08/03/2013 11:20:11 - Info nbjm (pid=6751) starting backup job (jobid=2387529) for client @@@@, policy @@@@, schedule Full
08/03/2013 11:20:11 - Info nbjm (pid=6751) requesting MEDIA_SERVER_WITH_ATTRIBUTES resources from RB for backup job (jobid=2387529, request id:{91ECC5E6-FC58-11E2-B113-871F552E92D9})
08/03/2013 11:20:11 - requesting resource usnbub5500-omaha-local-disk-su
08/03/2013 11:20:11 - requesting resource usnbub5500.NBU_CLIENT.MAXJOBS.trackwt1ora-t
08/03/2013 11:20:11 - requesting resource usnbub5500.NBU_POLICY.MAXJOBS.DB-trackwt1-dblogs-no_altsite
08/03/2013 11:20:11 - Error nbjm (pid=6751) NBU status: 800, EMM status: CORBA communication failure
08/03/2013 11:30:11 - Info nbjm (pid=6751) starting backup job (jobid=2387529) for client trackwt1ora-t, policy DB-trackwt1-dblogs-no_altsite, schedule Full
resource request failed (800)
08-06-2013 02:42 PM
08-06-2013 02:42 PM
08-07-2013 03:40 AM
Hello mph999
no activityt has been happened prior to this issue (not at network side or at DD side) , suddenly lots of image cleanup jobs were in hang state.
we increased the sybase database memory, earlier it was 500 MB and we will increase to 1 Gb.
[80101937@usnbub5500 global]$ cat server.conf
-n NB_usnbub5500
-x tcpip(LocalOnly=YES;ServerPort=13785) -gp 4096 -gd DBA -gk DBA -gl DBA -ti 0 -c 25M -ch 1G -cl 25M -zl -os 1M -o /usr/openv/db//log/server.log
-ud
And we also create one touch file , please find below..
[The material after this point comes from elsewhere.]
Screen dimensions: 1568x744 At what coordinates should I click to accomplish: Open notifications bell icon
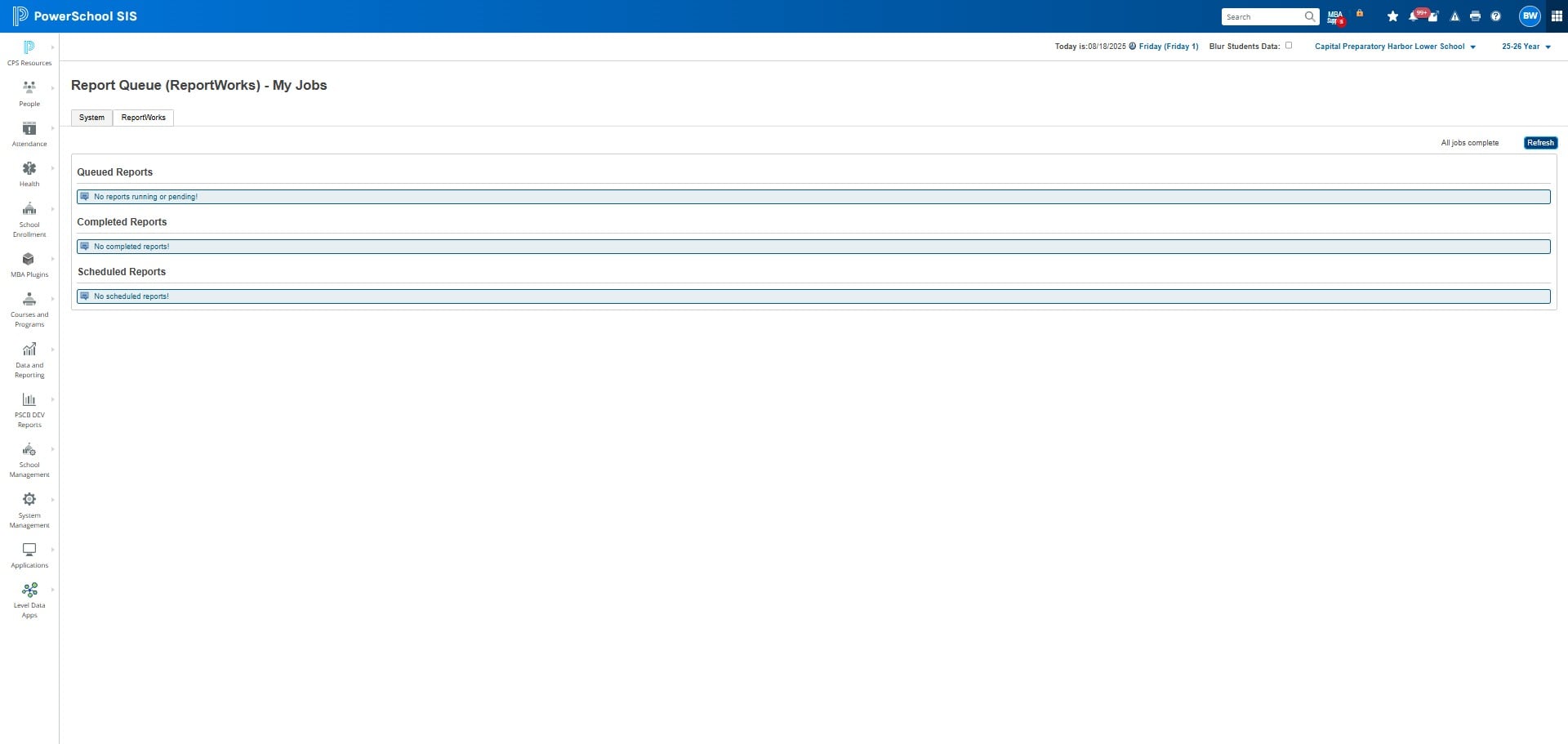pyautogui.click(x=1414, y=16)
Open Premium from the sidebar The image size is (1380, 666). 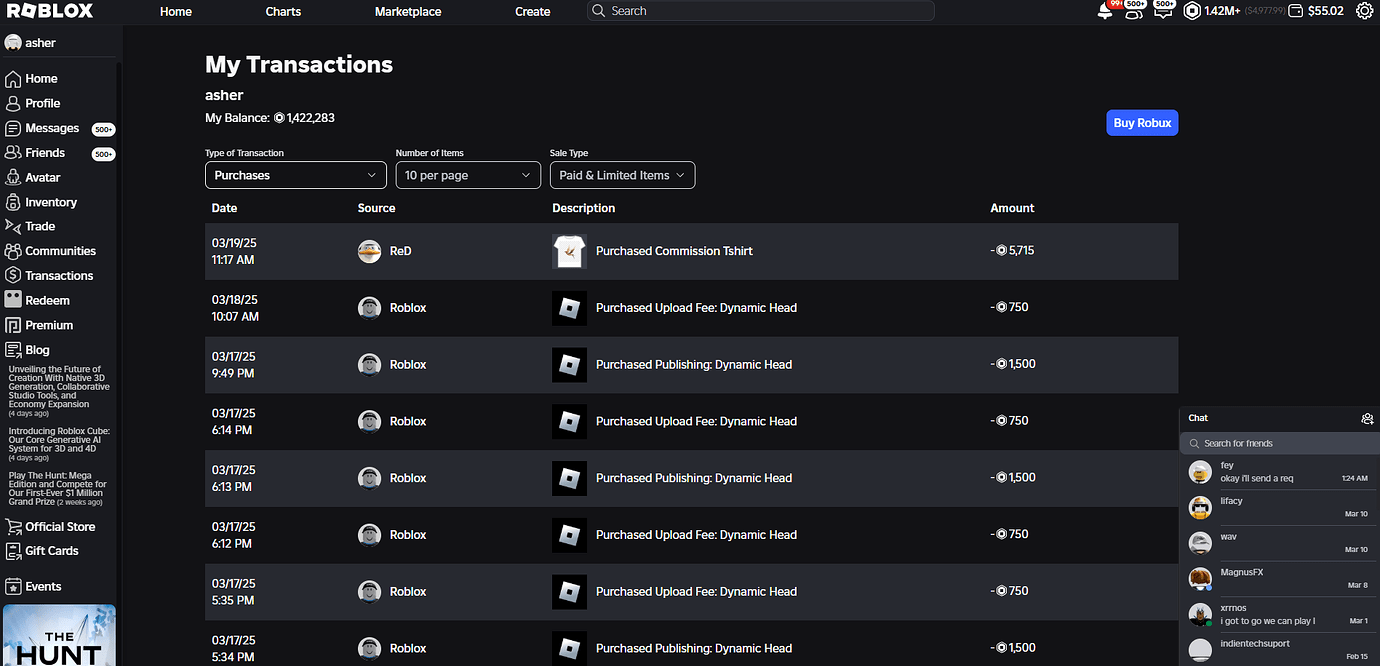pyautogui.click(x=48, y=325)
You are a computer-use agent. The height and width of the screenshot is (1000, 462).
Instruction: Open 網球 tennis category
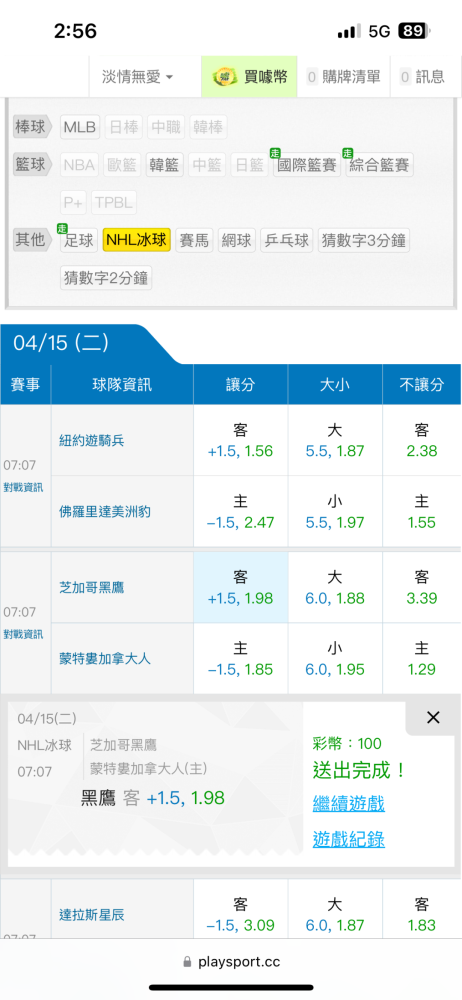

[80101937@usnbub5500 global]$ cat emm.conf
USE_HASH=1
But still no luck, still round about 500 image cleanup jobs is in hung state..
08-07-2013 03:54 AM
You were advised on more than one occation to log a Support call................
08-07-2013 06:44 AM
we logged a support call with symantec and its being 3 days but did not get solution yet :(
08-07-2013 06:46 AM
What is the case number
08-07-2013 06:54 AM
Its 04866945, please take a look and help.